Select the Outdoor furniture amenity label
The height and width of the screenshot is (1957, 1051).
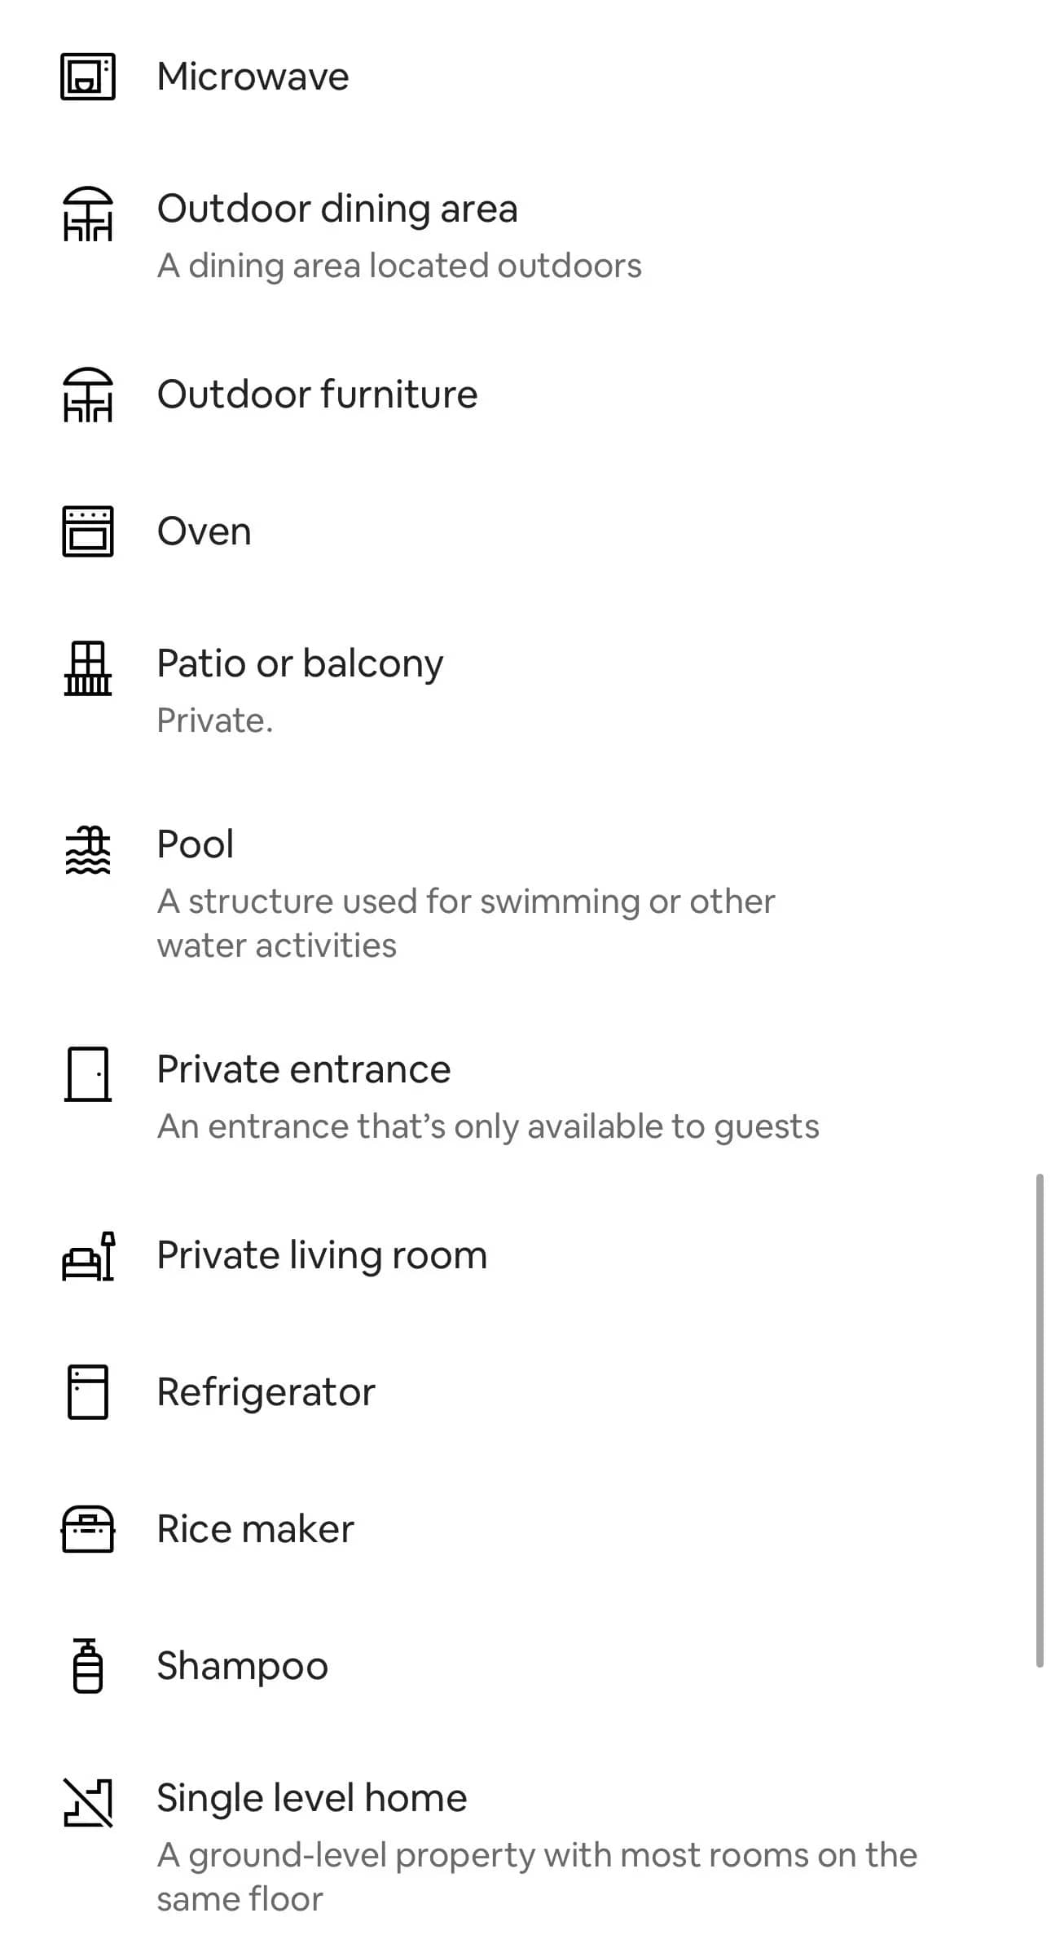click(x=317, y=394)
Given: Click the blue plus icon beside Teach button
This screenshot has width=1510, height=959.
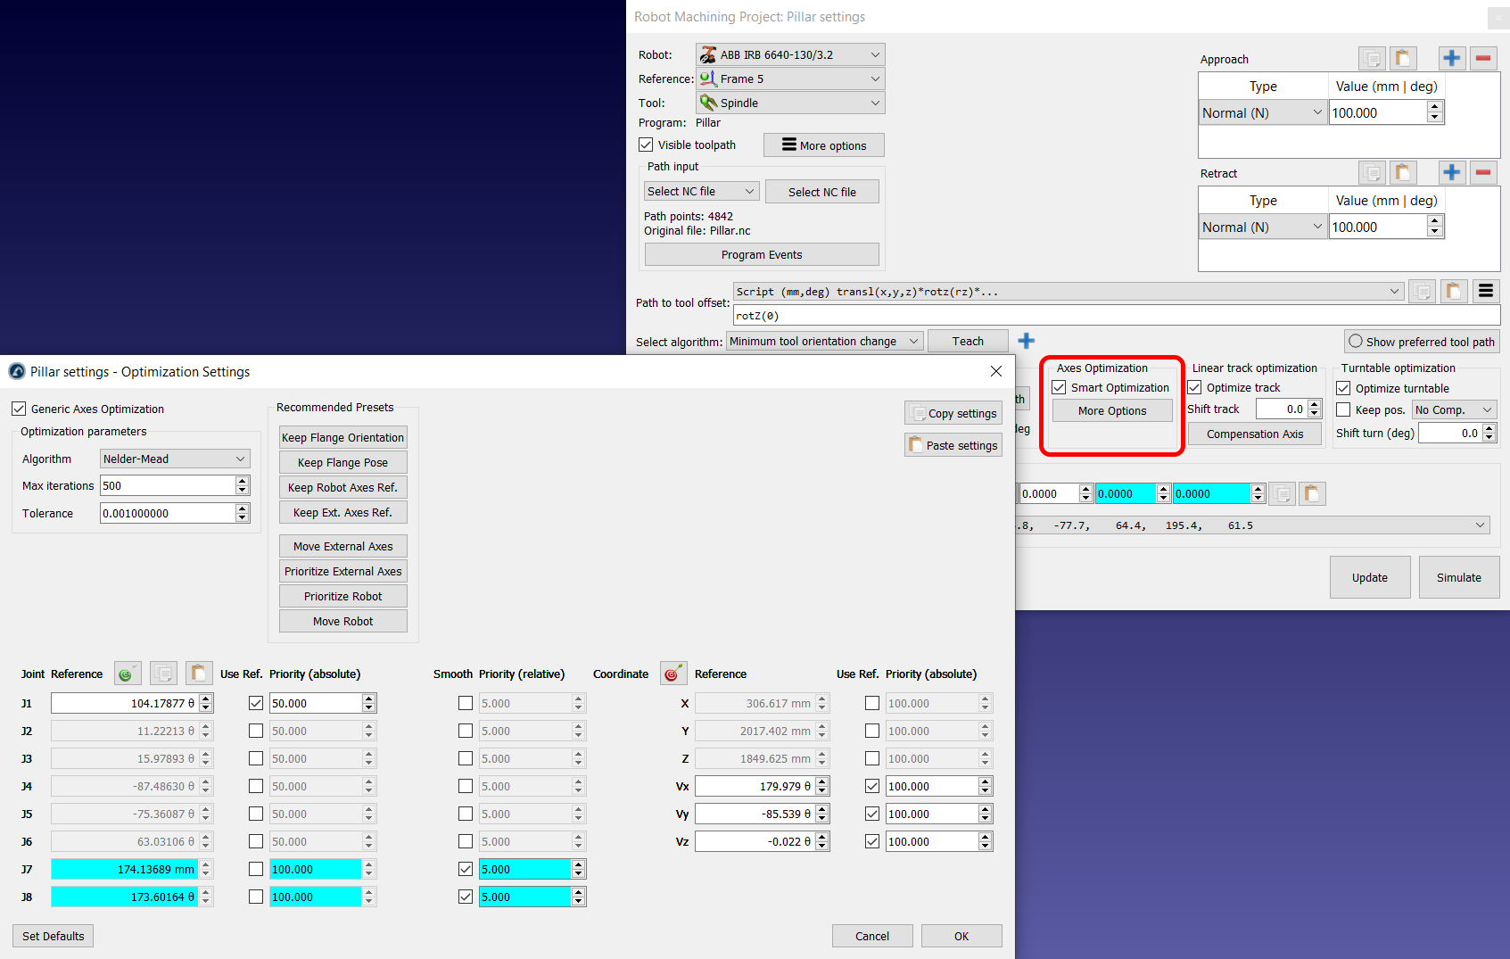Looking at the screenshot, I should pyautogui.click(x=1027, y=341).
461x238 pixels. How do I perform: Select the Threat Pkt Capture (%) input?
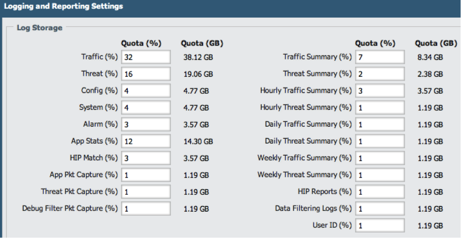[145, 192]
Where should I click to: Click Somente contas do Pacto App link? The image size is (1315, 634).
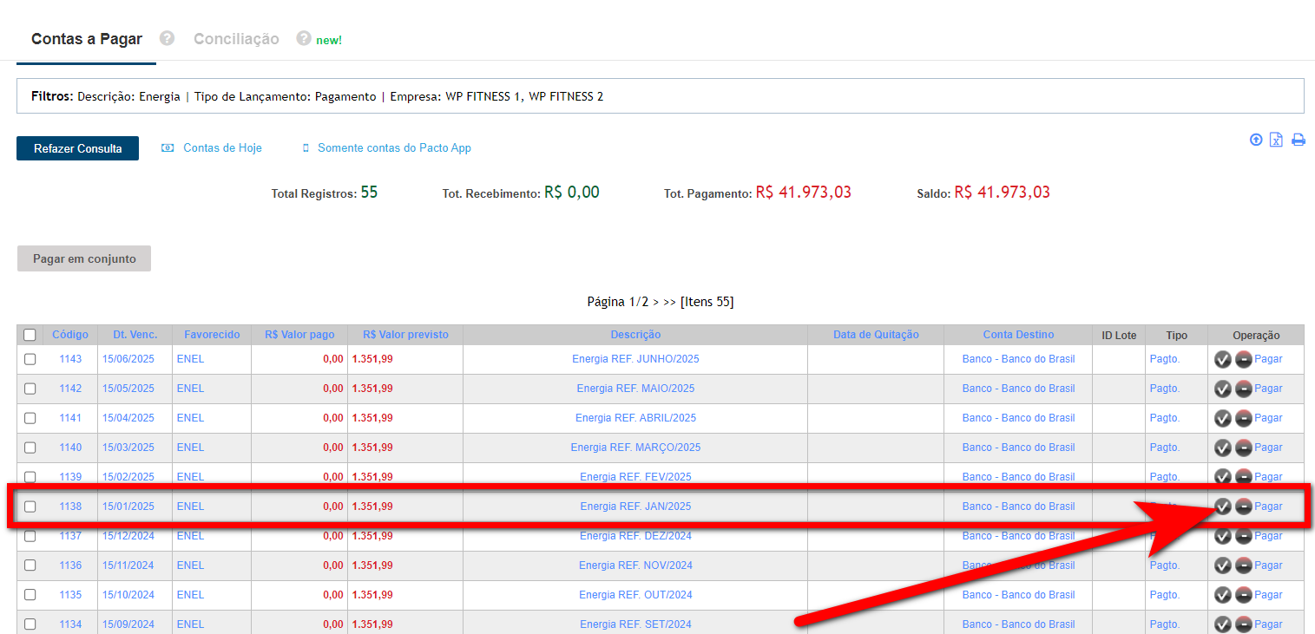click(x=394, y=148)
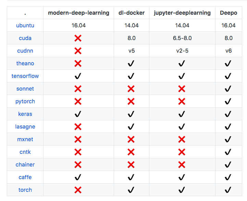Click the mxnet link
This screenshot has height=201, width=247.
pyautogui.click(x=25, y=139)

• • • • • • •

OBJECTIVE
Please echo the rows word for word, starting at the line that contains "Where should I" and ending at the last row, with both ends included. Leave the pictures out of your answer.

FINAL RESULT
Where should I click to: Click Somente contas do Pacto App link? The image size is (1315, 634).
click(x=394, y=148)
Click the mxnet link
This screenshot has height=201, width=247.
pyautogui.click(x=25, y=139)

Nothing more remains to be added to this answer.